The overall abundances (FPKM) of commonly expressed transcripts on each chromosome were compared between the three groups. The TNBC group exhibited higher transcript expression levels on chromosome 6 compared with the Non-TNBC and HER2-positive breast cancer types (Figure 2B, Supplementary Figure 9). Frequent gains in chromosome 6p have been shown to be associated with poor prognosis in several cancers44, including invasive ductal carcinoma45,46. In general, the transcript abundance was higher in TNBC than in the other two groups. However, the overall number of transcripts and their expression profile in all three cancers followed a similar trend (Supplementary Figure 2).
Clustering based on transcript expression profile
We examined the correlation between the samples based on transcript and gene expression using Principle Component Analysis. Similar to initial immunohistochemistry and q-PCR classification, most of the samples from each breast cancer group clustered together in our analysis, except for a few outliers (sample A3 in TNBC, sample B4 in Non-TNBC, and samples C1 and C5 in HER2 group) (Figure 2C). To further explore the pairwise relationship, we calculated the Spearman's correlation, which ranks and quantifies the degree of similarity between each pair of samples (Supplementary Table 6). The results indicated variation between individual samples but no distinct outliers (Figure 2D). However, the transcript expression-based correlation showed more variation within the groups than the gene expression-based correlation (Supplementary Table 6 and Supplementary Figure 10A). In agreement with the PCA analysis, the average linkage distance matrix analyses and pairwise cuffdiff analysis also highlighted three distinct groups and similar outliers, i.e., A3, B4 (and also B6) and C5 (Supplementary Table 7, Supplementary Figure 10B and 11, Supplementary Method43). Together, these analyses illustrate the variation in individual transcript expression levels, which is possibly due to a large number of low abundance transcripts in all of the samples, a phenomenon generally observed in RNA sequencing data studies47.
Defining the transcriptomic signatures of TNBC, Non-TNBC and HER2-positive breast cancer
To determine the differentially expressed genes and transcripts between the three breast cancer groups, univariate F-tests were performed (Supplementary Method, Figures 3, 3A and, Supplementary Figures 12 to 15). We identified 2617 transcripts that were differentially expressed between the TNBC and Non-TNBC groups (Figure 3B) (Supporting Files 1 and 2). Among the identified transcripts, 962 transcripts exhibited higher abundance (upregulated) in the TNBC group and 1655 manifested lower relative abundance (downregulated) in the non-TNBC group. When the TNBC group was compared with the HER2-positive group (Figure 3C), 3087 transcripts were identified as differentially expressed (Supporting Files 3 and 4).
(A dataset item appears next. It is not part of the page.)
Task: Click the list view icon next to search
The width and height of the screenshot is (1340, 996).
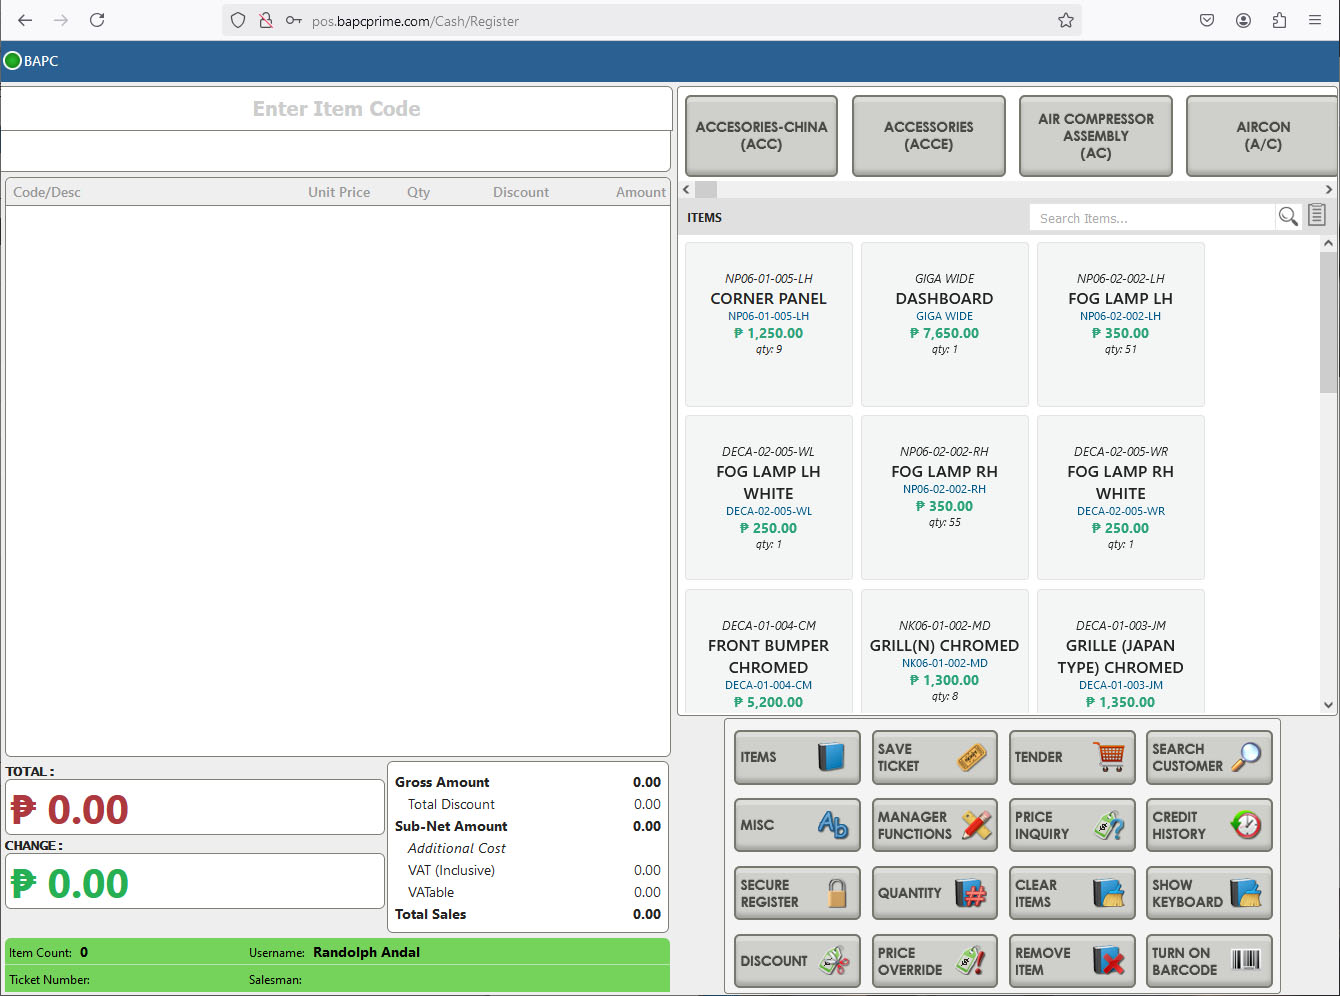Action: click(x=1317, y=215)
Among these transcripts, 2416 were upregulated in TNBC. The Non-TNBC and the HER2-positive group comparison revealed 2971 transcripts (Figure 3C, Supporting Files 5 and 6) that were differentially expressed, and 2509 transcripts were upregulated in Non-TNBC. The comparative analyses of these three breast cancer subtypes at the isoform and gene level (Supplementary Figure 15, Supporting Files 7 to 9) provide a complete view of the global transcriptomic changes between the three groups. The distribution and abundance of the top one hundred (determined by p value) differentially expressed transcripts from the aforementioned three comparisons are shown as stacked histograms using Circos plots48 (Figures 3D, 3E and 3F).
Furthermore, the differential transcript expressions that occurred in more than one comparison were separated from the “bona-fide” transcripts that were specific to one comparison, i.e., the transcripts specific for TNBC vs. Non-TNBC (1000 transcripts, 945 genes), TNBC vs. HER2-positive (1316 transcripts, 885 genes) and Non-TNBC vs. HER2-positive (1011 transcripts, 763 genes) (Supporting Files 10–12). Interestingly, 78 transcripts, including oncogenic Ras family member, RAB21, and TMEM219, were expressed differentially in all three comparisons and consequently qualified to be common breast cancer modulators (Supporting File 13).
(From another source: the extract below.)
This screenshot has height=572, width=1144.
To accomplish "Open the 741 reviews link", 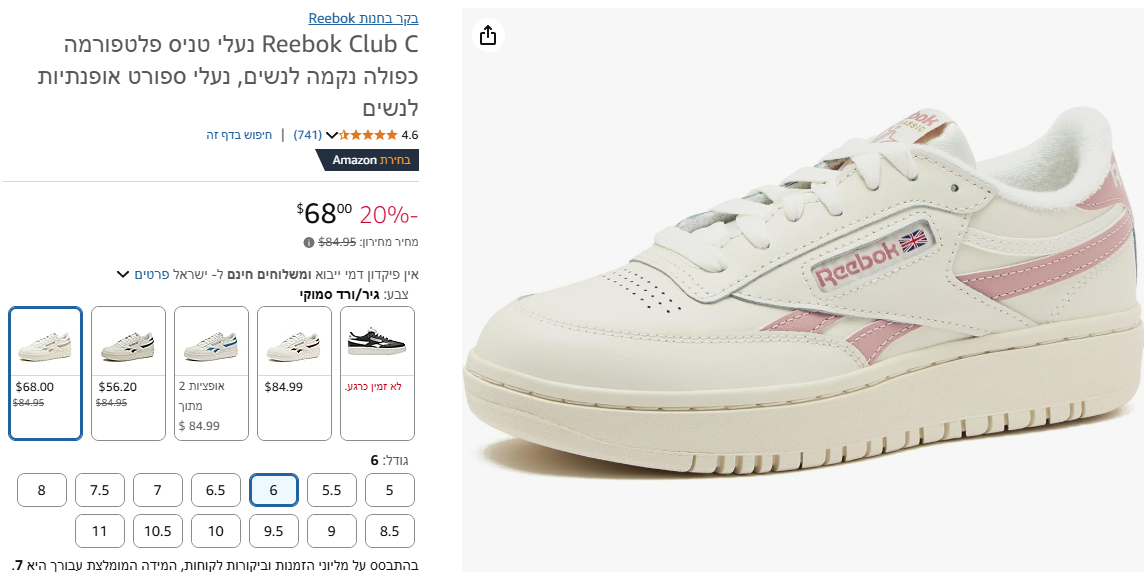I will [x=307, y=135].
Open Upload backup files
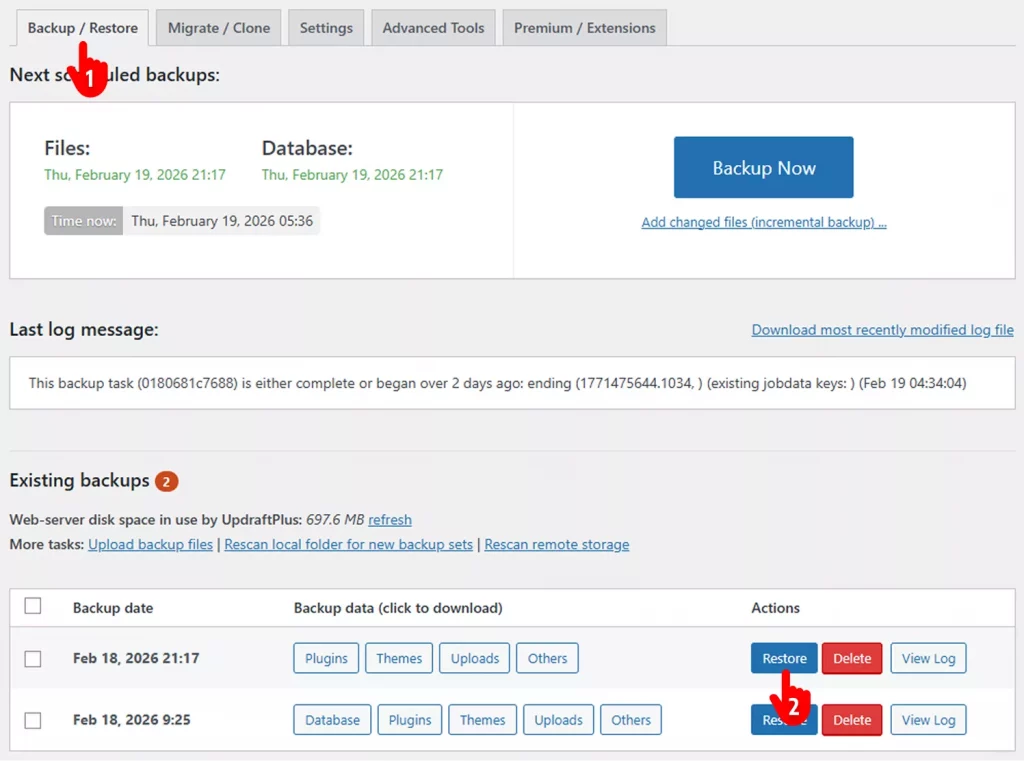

We next compared the new transcript atlases between the three groups with the previously reported breast cancer-associated targets derived from Online Mendelian Inheritance in Man (OMIM) database. About 3 to 6% of the known targets were represented in our dataset, highlighting new isoforms that were identified in this study (Supporting Excel File 14). Notably, the reduced expression of all three receptors in the TNBC group and high abundance of the three isoforms in the HER2 group were observed in all five samples of HER2-positive cancer samples (Figures 4A, 4B and 4C). These observations indicate the accuracy of the mRNA sequencing-based transcript reconstruction and abundance calculation.
Common transcriptional regulatory elements in TNBC, Non-TNBC and HER2-positive breast cancer
Several critical regulatory elements, such as splicing, and different promoter usage have been established to be the major components that contribute to transcriptional dynamics49. From the assembled transcripts and their abundances, the transcriptional and post-transcriptional dynamics of the genes can be deciphered. The difference in the expression of various isoforms of a given gene reflects the post-transcriptional regulation, whereas the relative abundances of the primary transcripts and the genomic loci comprising the highest number of primary transcripts indicate transcriptional regulatory elements. The comprehensive transcriptome analysis using cuffdiff allowed us to estimate the number of primary transcripts in each breast cancer group. The primary transcript group in this study was defined as the group of transcripts that share the same Transcription Start Site (TSS). Typically, each TSS group comprised several specific isoforms that originated from a particular TSS. The TSS group relative abundances were estimated from the sum of the FPKMs of all of the isoforms belonging to an individual primary transcript. We first investigated the common high confidence primary transcripts and their abundances and associated genes in each breast cancer group (Supporting Files 19 to 21).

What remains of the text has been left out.